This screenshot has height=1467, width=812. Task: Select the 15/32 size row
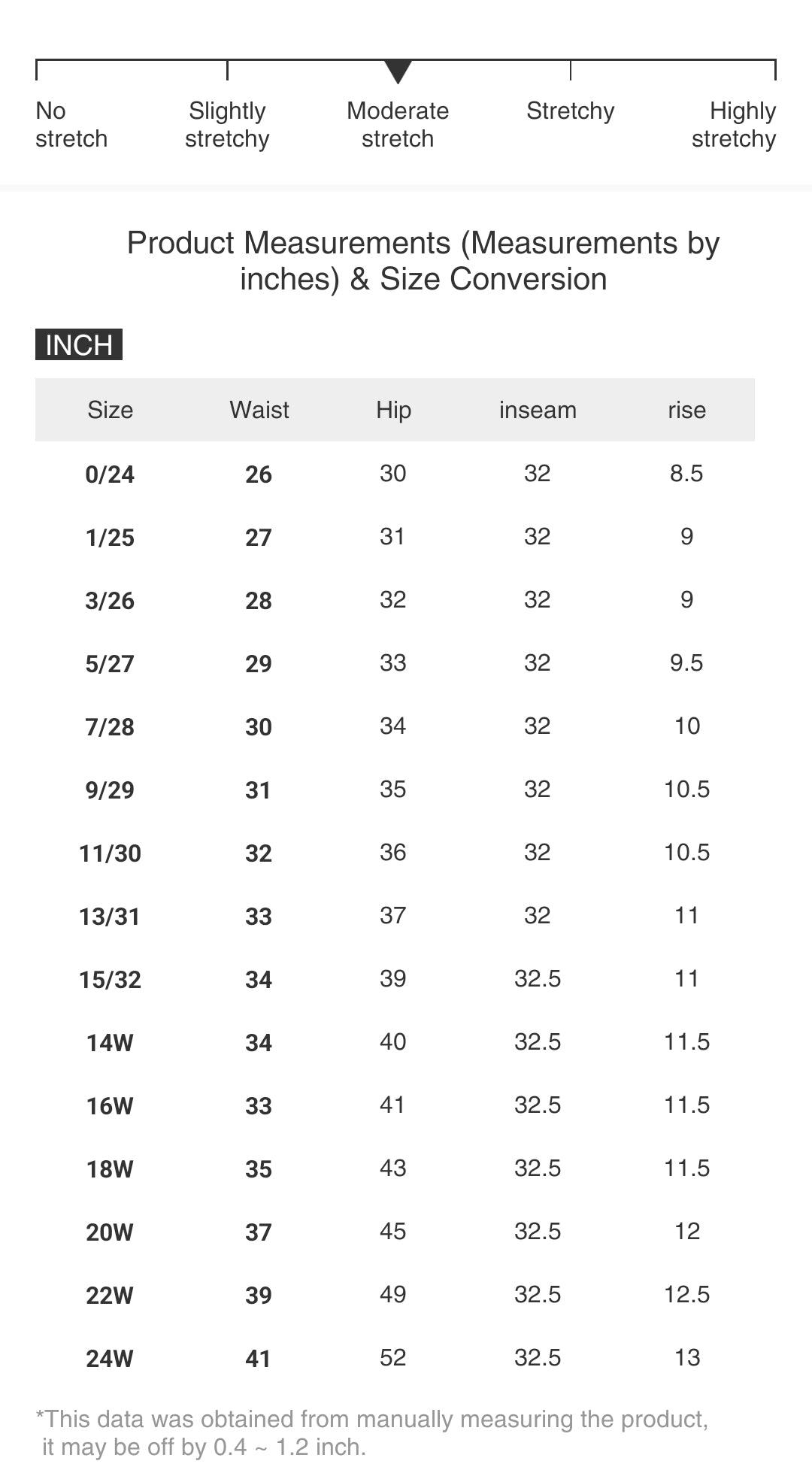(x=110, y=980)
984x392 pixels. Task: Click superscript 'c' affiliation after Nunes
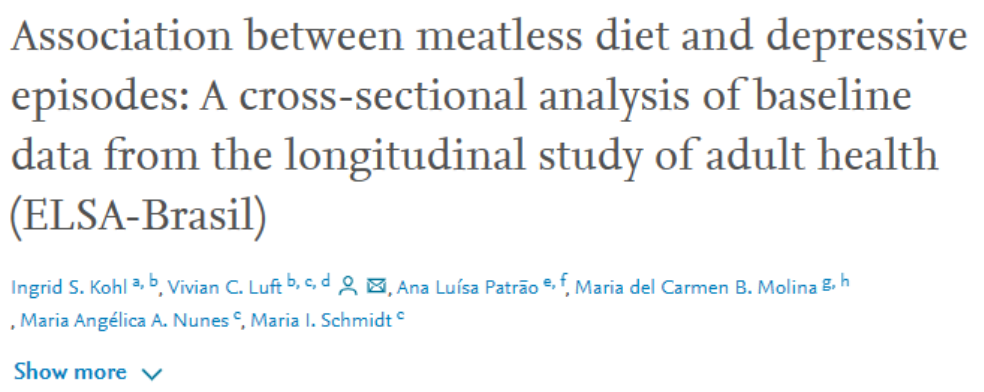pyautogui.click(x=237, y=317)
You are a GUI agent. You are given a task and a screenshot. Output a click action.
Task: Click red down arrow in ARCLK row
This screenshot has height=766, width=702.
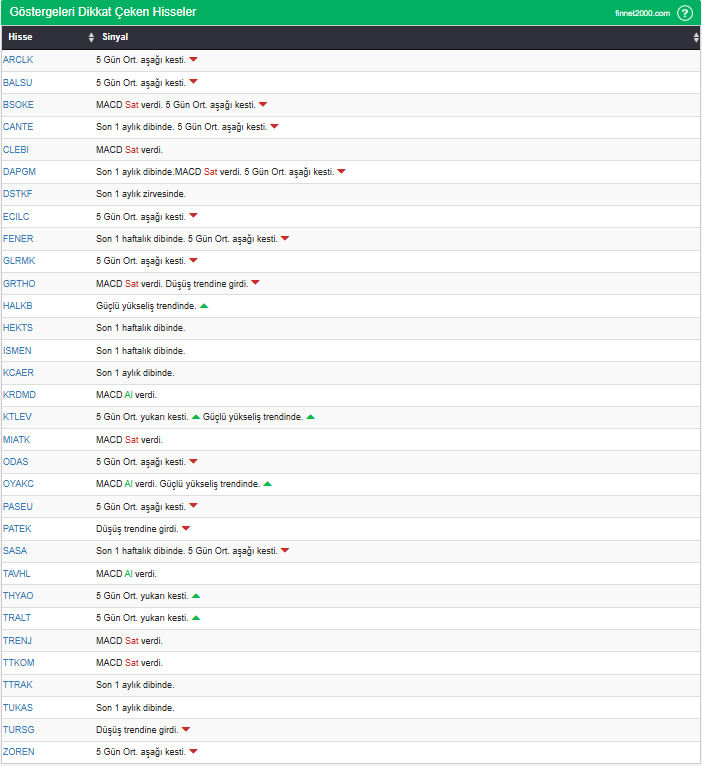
--
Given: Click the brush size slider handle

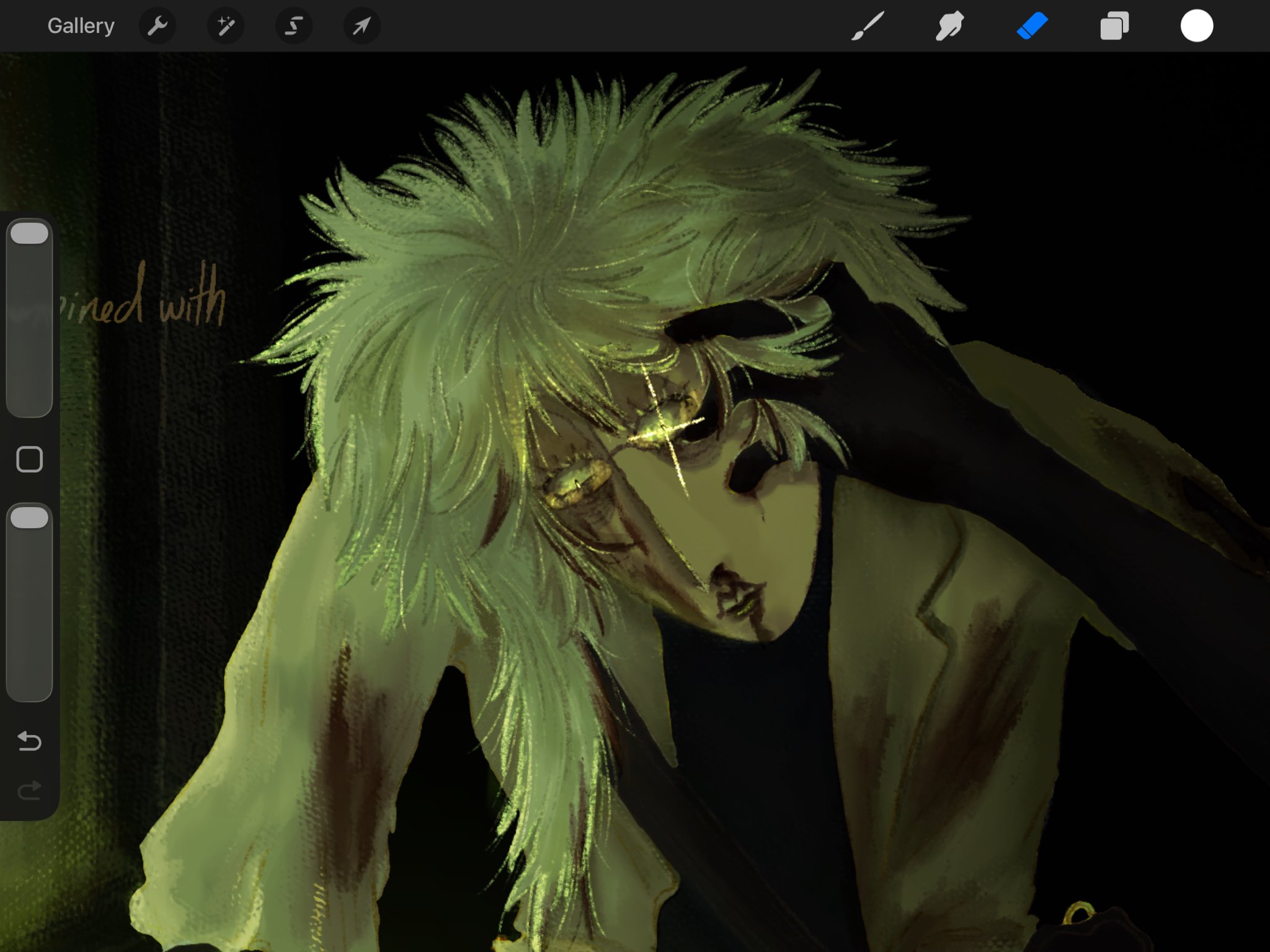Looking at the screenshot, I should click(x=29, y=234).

WHAT TO DO.
Rewrite the stretch of rows from the line containing "This screenshot has height=1467, width=812." through the line containing "pyautogui.click(x=237, y=317)", both included, keeping every line's wording but multiplying each click coordinate in the answers by 2.3 and rounding to a whole number, with halves rounded up. Leave all other numbers unchanged, and leave the pictures out.

OUTPUT OF THE TASK.
This screenshot has height=1467, width=812. Task: Select the 15/32 size row
(x=253, y=2254)
984x392 pixels. Task: Click superscript 'c' affiliation after Nunes
pyautogui.click(x=545, y=729)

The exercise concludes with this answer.